_Text for analysis_
^^^^

Enlarges Cancer Drug Distribution Business

Early in November, the media heralded the acquisition of US Oncology by McKesson Corporation (NYSE: MCK) as a sign that the economy was rebounding. After all, they reasoned, committing to pay $2.16 billion in the current environment of uncertainty and constrained credit was an achievement in itself. But try as you might, you will find in none of these stories any information that anchors this deal to the historical or financial aspects of the health care M&A market. Instead, it was served up as a novel counterexample to the seemingly unending stream of negative stories and gloomy attitudes that have pervaded business reporting in recent quarters. Here we hope to remedy those deficiencies and illuminate both the deal and the M&A market by providing the financial information to interpret this deal.
Let us consider the basic components of this deal.  First, the buyer. Based in San Francisco, McKesson began operations as a drug distributor, but grew by branching out into complementary business lines. It currently provides medicines, pharmaceutical supplies, as well as information and care management products and services for the health care industry through two units. Its distribution solutions unit distributes prescription and proprietary drugs, medical-surgical supplies and equipment, as well as health and beauty care products. If that weren’t enough, its technology solutions unit offers enterprise-wide clinical, patient care, financial, supply chain and strategic management software solutions. The two units are complementary: each provides the other with critical information to conduct and grow its business. On a trailing 12-month basis, McKesson generated revenue of $110.0 billion, EBITDA of $2.4 billion and net income of $1.2 billion. In 2007, McKesson made a significant commitment to cancer drug distribution when it paid $562.0 million, or 0.2x revenue, to buy Oncology Therapeutics Network (OTN) from One Equity Partners. (One Equity  Partners originally acquired OTN from Bristol-Myers Squibb (NYSE: BMY) in 2004 for $210.0 million, or 0.1x revenue.) With OTN as its springboard, MCK clearly intended to expand its oncology drug business to capture the potentially rich upside in this trade.

^^^^

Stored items
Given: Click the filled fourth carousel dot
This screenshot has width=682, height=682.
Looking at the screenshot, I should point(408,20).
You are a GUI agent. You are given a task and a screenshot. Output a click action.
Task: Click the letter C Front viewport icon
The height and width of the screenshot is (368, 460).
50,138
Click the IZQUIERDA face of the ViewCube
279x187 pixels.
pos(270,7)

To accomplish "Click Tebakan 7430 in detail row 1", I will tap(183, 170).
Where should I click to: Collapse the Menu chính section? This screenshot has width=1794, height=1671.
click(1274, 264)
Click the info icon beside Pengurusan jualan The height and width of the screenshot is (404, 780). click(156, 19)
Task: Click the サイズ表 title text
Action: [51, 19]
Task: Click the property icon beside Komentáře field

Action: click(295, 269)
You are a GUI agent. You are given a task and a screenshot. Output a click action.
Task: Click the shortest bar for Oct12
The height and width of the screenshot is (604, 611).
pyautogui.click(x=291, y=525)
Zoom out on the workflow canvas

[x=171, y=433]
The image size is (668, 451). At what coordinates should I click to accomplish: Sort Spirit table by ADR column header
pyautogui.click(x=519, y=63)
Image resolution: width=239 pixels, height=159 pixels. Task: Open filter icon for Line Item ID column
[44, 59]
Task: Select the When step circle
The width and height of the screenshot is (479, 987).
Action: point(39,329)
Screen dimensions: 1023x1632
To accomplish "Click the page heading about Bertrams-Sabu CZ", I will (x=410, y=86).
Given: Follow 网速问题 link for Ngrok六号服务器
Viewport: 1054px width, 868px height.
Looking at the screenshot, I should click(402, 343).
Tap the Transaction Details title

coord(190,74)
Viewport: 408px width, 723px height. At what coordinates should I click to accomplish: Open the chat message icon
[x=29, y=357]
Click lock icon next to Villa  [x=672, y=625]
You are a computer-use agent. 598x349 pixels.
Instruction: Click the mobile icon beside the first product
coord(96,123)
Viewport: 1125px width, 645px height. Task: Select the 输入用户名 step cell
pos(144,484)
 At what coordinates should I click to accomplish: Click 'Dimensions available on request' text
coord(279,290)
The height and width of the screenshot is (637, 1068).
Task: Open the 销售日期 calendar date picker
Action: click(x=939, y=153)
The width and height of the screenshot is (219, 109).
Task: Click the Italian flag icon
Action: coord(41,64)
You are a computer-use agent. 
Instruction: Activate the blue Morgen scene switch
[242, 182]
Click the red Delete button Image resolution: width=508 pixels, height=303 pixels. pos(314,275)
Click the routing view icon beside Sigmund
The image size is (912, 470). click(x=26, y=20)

^^^^

_Exercise requirements_
Please copy the full text about McKesson's acquisition of US Oncology, word for word.

_Problem solution_
Enlarges Cancer Drug Distribution Business

Early in November, the media heralded the acquisition of US Oncology by McKesson Corporation (NYSE: MCK) as a sign that the economy was rebounding. After all, they reasoned, committing to pay $2.16 billion in the current environment of uncertainty and constrained credit was an achievement in itself. But try as you might, you will find in none of these stories any information that anchors this deal to the historical or financial aspects of the health care M&A market. Instead, it was served up as a novel counterexample to the seemingly unending stream of negative stories and gloomy attitudes that have pervaded business reporting in recent quarters. Here we hope to remedy those deficiencies and illuminate both the deal and the M&A market by providing the financial information to interpret this deal.
Let us consider the basic components of this deal.  First, the buyer. Based in San Francisco, McKesson began operations as a drug distributor, but grew by branching out into complementary business lines. It currently provides medicines, pharmaceutical supplies, as well as information and care management products and services for the health care industry through two units. Its distribution solutions unit distributes prescription and proprietary drugs, medical-surgical supplies and equipment, as well as health and beauty care products. If that weren’t enough, its technology solutions unit offers enterprise-wide clinical, patient care, financial, supply chain and strategic management software solutions. The two units are complementary: each provides the other with critical information to conduct and grow its business. On a trailing 12-month basis, McKesson generated revenue of $110.0 billion, EBITDA of $2.4 billion and net income of $1.2 billion. In 2007, McKesson made a significant commitment to cancer drug distribution when it paid $562.0 million, or 0.2x revenue, to buy Oncology Therapeutics Network (OTN) from One Equity Partners. (One Equity  Partners originally acquired OTN from Bristol-Myers Squibb (NYSE: BMY) in 2004 for $210.0 million, or 0.1x revenue.) With OTN as its springboard, MCK clearly intended to expand its oncology drug business to capture the potentially rich upside in this trade.